Of course, that volatility works in both directions. If U.S. Treasury yields were to drop sharply from these multi-year highs, this exchange-traded fund would be one of the top performers in its class.
Those who are worried about the knock-on effects of inflation in the coming years may lean towards Treasury Inflation Protected Securities, or TIPS. The PIMCO 15+ Year US TIPS Index ETF (LTPZ) is an index-based ETF that owns inflation-protected Treasury bonds with an effective duration of 22.10 years. That’s roughly three times the 7.5-year effective duration of the well-known iShares TIPS Bond ETF (TIP), which has over $24 billion under management.
LTPZ is going to have far wider price swings than TIP on a comparative basis. It will also be far more sensitive to the step up of inflationary metrics that would act as a tailwind for this group.
There are also long-duration options available in the investment grade corporate bond sector as well. The iShares 10+ Year Investment Grade Corporate Bond ETF (LLQD) and Vanguard Long-Term Corporate Bond ETF (VCLT) are two solid options for investors to choose from. Both offer exposure to a diverse basket of high quality corporate bonds with a minimum of 10 years until maturity.

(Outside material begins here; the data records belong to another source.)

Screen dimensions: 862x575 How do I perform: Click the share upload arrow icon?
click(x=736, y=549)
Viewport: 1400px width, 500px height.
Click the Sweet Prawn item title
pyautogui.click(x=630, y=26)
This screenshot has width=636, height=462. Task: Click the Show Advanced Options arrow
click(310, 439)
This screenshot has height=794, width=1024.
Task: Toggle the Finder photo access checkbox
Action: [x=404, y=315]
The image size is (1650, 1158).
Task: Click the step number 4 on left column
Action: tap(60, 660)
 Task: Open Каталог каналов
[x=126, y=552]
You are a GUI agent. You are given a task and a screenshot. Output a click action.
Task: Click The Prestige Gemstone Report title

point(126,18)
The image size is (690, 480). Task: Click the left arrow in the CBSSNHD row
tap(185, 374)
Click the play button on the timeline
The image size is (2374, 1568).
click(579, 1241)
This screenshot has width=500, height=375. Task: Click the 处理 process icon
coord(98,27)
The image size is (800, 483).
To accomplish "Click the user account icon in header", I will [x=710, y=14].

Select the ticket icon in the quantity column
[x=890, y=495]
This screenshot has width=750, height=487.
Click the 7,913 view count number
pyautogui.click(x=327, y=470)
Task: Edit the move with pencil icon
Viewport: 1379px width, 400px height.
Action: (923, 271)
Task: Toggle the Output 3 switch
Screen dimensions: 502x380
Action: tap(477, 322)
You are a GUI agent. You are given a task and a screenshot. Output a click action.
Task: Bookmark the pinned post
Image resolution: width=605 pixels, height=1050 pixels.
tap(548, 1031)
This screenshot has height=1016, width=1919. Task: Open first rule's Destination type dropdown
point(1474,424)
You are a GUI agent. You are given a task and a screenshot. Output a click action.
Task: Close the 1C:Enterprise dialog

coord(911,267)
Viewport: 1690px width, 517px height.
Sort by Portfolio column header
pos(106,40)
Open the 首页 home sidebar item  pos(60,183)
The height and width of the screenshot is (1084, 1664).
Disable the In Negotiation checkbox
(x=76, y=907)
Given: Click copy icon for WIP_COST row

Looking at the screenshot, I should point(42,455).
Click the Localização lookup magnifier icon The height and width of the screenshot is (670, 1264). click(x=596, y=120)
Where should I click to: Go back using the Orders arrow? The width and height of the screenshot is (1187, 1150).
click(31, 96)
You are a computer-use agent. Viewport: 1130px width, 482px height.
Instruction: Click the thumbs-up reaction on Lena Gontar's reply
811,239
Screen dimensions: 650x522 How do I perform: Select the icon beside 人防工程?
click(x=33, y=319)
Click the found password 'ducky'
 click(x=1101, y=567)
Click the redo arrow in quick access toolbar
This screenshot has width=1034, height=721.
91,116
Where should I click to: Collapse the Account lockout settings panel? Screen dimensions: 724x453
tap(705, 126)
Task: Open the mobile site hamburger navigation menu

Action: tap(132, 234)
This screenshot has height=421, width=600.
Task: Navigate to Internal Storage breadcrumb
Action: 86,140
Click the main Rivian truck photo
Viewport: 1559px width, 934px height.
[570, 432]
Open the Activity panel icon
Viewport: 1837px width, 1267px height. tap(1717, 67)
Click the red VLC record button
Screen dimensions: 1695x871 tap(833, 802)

LLQD sports an effective duration of 13.68 years, although the weighted average maturity of the bonds in the portfolio are nearly 24 years. The embedded expenses in these funds are quite low as well.
The Bottom Line
Long duration bond funds may seem like a maximum risk proposition in the current interest rate environment. Nevertheless, these tools offer investors liquid and diversified exposure to a subset of the fixed-income market for those who are looking for a retracement in Treasury yields.